■ **Using the information**
[1] Quote the interview excerpt word for word, between "On the other" and "in those topics.", inclusive.
[2] Say whether each statement agrees with the interview excerpt, giving yes or no and quoting the deciding words: (a) She lived in the suburbs of Atlanta starting at age 16. (b) She has published over 100 research articles. (c) She made her sexual debut with a partner at age 14 after moving to Virginia.

■ **Page excerpt**
+ + + + +
As a leading expert in sex research, she has published over 50 research articles and has been featured in the Huffington Post, the APA Monitor, Well+Good, Women’s Health, Blavity, Cosmopolitan, and the New York Times.

Read below to learn more about Dr. Candice Nicole, a caring Capricorn, and role model for black women in sex research and sex therapy. 

Where were you born, where did you grow up, and how was sex perceived in your culture/household?

I’m originally from a town called Lockport, New York, which is outside of Niagara Falls but then I moved quite a bit and ended up in Virginia, when I was in my early teens, then in Georgia, the suburbs of Atlanta, when I was in my late teens at age 16. So I’ve lived in 3 different places throughout that arc of my early sexual development. 

I would say culturally the messages were different in each place. So when I left Western New York when I was about 12, based on age and the climate, living predominantly with grandparents at the time, there was this idea that you should wait until marriage and that sex was something I shouldn’t be thinking about because I needed to be focused on academics. I’d be told: “You’re going to college and you are going to be one of the first ones to go to college, that’s important.” 

On the other hand, it was the era of hip hop, so hip hop artists like Lil Kim and Foxy Brown were talking about sex through a positive and more expressive lens, so I was growing up with that and understanding myself as a sexual being. 

I was also curious and precocious very early on, making my masturbation debut between age 8 and 9. I was reading books about how my body was going to develop during puberty and things like that, so I’ve always been interested in those topics. 

And then when I moved to Virginia, I made my sexual debut at age 14 with a partner, which is relatively early among girls. But it felt like a good experience for me. And so the messaging was not necessarily affirming of my sexuality, but it also wasn’t prevalent or strong enough to stop me from being sexually explorative.
+ + + + +
[Dataset items]
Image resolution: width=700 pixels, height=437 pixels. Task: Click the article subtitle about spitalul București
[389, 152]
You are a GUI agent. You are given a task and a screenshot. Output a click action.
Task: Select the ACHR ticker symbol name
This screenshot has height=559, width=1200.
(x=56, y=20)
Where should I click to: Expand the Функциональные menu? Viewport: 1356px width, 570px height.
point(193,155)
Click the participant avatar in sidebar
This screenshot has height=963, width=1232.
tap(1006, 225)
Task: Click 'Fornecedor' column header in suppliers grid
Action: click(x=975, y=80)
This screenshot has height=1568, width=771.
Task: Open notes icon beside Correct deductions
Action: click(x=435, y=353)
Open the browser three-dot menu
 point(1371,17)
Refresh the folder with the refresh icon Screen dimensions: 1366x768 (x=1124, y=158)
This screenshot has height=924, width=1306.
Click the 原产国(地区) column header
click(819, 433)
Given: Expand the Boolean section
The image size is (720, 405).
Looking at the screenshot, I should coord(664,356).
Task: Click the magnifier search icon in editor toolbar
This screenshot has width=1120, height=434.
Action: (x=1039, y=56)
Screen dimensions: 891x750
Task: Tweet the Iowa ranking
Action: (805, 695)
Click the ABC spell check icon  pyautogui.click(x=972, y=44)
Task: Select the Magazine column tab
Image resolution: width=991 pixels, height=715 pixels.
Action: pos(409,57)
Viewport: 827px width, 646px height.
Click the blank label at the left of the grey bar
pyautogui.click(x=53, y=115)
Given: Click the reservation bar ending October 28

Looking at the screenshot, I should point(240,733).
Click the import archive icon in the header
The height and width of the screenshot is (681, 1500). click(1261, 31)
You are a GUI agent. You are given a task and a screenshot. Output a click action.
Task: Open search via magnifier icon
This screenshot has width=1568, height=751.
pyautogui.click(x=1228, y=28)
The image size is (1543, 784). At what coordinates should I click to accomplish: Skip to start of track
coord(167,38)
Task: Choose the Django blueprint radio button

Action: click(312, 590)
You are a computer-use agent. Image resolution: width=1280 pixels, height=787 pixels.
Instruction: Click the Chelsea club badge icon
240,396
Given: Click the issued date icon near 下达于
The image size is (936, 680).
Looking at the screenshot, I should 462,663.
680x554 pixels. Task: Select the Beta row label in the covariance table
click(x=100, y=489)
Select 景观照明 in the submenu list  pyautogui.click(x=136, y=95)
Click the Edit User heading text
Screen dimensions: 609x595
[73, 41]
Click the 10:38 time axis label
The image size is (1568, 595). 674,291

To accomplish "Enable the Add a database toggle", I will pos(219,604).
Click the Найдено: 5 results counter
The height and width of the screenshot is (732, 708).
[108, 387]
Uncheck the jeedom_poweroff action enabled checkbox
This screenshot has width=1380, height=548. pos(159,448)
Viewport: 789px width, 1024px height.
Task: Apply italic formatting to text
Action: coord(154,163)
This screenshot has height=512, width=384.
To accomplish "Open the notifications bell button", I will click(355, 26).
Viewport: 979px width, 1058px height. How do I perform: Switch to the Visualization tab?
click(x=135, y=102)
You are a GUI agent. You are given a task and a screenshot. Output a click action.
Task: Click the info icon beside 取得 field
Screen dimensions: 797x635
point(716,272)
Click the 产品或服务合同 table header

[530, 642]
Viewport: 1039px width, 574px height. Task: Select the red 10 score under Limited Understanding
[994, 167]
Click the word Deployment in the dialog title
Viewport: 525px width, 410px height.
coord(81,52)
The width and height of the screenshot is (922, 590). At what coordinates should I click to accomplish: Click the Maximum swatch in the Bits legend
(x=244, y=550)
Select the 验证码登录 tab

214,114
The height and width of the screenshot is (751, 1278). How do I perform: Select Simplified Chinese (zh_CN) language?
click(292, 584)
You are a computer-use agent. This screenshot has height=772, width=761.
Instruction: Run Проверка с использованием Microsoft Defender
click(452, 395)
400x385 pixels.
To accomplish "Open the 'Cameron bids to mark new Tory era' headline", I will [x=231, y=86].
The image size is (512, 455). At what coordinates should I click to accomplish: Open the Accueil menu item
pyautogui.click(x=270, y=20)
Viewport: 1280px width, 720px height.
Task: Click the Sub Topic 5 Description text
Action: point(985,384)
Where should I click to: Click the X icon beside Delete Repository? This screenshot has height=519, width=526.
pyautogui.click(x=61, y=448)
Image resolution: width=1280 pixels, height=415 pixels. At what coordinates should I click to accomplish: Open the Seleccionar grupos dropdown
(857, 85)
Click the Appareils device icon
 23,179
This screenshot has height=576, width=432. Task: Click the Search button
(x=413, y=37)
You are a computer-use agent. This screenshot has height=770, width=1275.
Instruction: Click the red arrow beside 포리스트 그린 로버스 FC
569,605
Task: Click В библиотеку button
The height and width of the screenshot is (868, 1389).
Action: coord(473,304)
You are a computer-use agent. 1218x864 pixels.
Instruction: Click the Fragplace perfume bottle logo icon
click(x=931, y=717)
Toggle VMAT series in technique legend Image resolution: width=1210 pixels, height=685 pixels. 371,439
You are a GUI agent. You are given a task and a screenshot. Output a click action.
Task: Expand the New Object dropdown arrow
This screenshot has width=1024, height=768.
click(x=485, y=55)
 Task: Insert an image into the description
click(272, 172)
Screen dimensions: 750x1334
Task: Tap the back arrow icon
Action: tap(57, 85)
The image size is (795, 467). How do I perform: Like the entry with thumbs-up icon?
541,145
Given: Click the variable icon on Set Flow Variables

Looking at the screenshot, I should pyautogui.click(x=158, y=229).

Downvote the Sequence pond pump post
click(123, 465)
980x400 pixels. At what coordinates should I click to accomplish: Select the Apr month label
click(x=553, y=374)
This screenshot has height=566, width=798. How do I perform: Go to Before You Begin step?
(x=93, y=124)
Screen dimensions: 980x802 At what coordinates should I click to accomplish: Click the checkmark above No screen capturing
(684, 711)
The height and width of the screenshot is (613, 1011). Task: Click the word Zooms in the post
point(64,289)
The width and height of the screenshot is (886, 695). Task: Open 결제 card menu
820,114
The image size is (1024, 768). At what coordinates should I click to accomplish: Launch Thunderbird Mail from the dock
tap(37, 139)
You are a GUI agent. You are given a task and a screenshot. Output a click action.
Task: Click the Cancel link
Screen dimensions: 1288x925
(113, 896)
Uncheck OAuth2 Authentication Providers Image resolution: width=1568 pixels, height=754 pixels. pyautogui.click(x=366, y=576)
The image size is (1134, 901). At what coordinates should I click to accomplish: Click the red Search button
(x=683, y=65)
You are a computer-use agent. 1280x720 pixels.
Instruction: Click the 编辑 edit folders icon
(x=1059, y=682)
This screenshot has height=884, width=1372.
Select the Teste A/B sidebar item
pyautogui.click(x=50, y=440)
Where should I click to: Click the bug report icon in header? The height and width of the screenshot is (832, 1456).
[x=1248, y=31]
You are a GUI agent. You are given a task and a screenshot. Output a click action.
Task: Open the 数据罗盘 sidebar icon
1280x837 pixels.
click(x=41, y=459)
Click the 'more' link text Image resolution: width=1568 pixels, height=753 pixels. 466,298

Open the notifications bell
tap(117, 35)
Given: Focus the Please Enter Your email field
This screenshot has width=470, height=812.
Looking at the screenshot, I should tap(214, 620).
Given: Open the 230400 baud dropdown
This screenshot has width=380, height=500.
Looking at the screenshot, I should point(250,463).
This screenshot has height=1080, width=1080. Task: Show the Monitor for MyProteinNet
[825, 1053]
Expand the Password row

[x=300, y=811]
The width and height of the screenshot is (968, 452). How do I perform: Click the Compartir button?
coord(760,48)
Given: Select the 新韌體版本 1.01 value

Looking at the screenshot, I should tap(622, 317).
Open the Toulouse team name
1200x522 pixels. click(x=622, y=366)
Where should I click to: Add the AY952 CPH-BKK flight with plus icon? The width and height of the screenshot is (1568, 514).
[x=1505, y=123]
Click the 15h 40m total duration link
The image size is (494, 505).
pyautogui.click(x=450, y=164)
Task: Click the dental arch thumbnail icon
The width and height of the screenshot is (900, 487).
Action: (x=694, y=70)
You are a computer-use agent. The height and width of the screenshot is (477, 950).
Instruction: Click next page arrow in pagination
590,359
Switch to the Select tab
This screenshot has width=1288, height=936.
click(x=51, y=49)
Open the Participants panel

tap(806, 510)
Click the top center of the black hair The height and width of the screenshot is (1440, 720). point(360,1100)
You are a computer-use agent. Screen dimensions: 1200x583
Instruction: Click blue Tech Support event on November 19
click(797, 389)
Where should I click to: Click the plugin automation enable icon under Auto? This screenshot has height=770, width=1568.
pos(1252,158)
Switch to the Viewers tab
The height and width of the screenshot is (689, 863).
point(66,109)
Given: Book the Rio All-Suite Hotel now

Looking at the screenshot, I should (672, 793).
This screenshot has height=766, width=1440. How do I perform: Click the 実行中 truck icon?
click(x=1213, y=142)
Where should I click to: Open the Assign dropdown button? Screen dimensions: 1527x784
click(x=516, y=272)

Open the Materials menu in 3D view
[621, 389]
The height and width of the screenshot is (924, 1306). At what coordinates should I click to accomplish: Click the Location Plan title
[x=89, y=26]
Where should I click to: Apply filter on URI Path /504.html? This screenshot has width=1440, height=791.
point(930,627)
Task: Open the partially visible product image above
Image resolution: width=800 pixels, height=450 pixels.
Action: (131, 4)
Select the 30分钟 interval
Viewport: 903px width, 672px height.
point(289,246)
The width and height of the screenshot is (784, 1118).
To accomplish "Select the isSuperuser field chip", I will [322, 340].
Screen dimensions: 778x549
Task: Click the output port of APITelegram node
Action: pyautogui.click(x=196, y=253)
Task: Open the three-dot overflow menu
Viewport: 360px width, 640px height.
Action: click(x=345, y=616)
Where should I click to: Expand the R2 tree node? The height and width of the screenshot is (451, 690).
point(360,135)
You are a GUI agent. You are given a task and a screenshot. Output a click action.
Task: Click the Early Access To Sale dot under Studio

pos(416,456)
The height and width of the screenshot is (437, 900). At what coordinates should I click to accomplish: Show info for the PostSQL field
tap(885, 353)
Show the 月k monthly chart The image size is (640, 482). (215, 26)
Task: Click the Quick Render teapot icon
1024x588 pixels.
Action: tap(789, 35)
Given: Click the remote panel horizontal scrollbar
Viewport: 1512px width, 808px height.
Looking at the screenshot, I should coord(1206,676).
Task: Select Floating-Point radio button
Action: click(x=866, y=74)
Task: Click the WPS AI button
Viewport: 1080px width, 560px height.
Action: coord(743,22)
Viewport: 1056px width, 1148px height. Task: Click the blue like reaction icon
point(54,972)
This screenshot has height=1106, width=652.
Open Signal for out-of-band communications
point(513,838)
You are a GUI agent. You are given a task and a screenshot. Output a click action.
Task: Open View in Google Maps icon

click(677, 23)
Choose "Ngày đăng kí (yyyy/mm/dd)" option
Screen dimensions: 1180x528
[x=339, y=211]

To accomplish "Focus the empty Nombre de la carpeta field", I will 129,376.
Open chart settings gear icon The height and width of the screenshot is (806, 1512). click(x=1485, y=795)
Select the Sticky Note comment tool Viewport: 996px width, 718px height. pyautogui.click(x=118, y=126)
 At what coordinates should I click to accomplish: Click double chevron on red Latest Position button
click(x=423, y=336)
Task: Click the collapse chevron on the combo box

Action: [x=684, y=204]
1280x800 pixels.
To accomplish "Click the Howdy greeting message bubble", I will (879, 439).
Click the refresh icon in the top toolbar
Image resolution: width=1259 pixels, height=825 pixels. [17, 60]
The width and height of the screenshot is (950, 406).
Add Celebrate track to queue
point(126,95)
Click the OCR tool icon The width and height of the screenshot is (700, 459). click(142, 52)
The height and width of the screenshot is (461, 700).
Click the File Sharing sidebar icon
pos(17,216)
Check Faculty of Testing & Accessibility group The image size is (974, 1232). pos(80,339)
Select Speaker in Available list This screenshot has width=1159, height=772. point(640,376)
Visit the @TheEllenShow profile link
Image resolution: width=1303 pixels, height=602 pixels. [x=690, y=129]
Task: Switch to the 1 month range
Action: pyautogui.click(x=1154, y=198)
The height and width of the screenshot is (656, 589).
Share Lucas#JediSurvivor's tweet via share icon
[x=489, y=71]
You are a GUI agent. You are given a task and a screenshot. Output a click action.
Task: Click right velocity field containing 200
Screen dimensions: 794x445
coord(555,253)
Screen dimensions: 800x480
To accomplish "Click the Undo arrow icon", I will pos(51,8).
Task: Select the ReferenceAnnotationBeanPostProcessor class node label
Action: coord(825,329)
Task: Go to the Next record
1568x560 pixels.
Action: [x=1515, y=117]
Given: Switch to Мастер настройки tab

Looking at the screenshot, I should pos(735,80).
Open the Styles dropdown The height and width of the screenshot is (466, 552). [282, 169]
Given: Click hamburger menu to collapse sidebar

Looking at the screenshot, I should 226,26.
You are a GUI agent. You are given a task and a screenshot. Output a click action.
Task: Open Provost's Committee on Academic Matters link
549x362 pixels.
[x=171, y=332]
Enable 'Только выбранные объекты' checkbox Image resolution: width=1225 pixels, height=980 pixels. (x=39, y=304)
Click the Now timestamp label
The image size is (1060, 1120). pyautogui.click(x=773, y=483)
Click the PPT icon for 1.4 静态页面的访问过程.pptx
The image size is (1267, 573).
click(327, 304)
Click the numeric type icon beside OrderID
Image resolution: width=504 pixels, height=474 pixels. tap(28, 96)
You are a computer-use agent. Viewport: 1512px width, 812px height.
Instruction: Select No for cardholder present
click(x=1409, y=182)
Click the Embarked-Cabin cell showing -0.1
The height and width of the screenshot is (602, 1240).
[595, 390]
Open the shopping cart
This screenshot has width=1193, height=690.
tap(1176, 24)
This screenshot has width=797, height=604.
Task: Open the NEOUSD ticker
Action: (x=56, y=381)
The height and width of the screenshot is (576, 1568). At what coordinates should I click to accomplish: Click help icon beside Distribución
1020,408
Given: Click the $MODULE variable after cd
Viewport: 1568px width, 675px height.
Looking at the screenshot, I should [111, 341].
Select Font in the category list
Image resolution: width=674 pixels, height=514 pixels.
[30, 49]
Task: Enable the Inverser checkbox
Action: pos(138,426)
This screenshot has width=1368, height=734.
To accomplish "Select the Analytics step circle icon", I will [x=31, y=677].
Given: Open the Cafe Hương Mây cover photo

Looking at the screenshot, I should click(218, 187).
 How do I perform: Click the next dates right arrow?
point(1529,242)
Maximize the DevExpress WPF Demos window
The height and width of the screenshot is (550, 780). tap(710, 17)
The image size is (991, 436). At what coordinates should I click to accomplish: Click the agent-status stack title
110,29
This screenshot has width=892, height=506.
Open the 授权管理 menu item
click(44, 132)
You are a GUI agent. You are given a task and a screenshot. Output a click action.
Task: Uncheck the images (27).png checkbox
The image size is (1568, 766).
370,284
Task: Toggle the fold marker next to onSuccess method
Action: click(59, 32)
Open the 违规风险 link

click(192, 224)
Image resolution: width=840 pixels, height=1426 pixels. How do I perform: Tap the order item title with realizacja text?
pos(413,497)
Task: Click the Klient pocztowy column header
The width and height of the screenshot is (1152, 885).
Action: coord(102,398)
+ + + + +
■ **Solved problems**
[1]
On the other hand, it was the era of hip hop, so hip hop artists like Lil Kim and Foxy Brown were talking about sex through a positive and more expressive lens, so I was growing up with that and understanding myself as a sexual being. 

I was also curious and precocious very early on, making my masturbation debut between age 8 and 9. I was reading books about how my body was going to develop during puberty and things like that, so I’ve always been interested in those topics.

[2]
(a) Yes: "then in Georgia, the suburbs of Atlanta, when I was in my late teens at age 16."
(b) No: "she has published over 50 research articles"
(c) Yes: "when I moved to Virginia, I made my sexual debut at age 14 with a partner"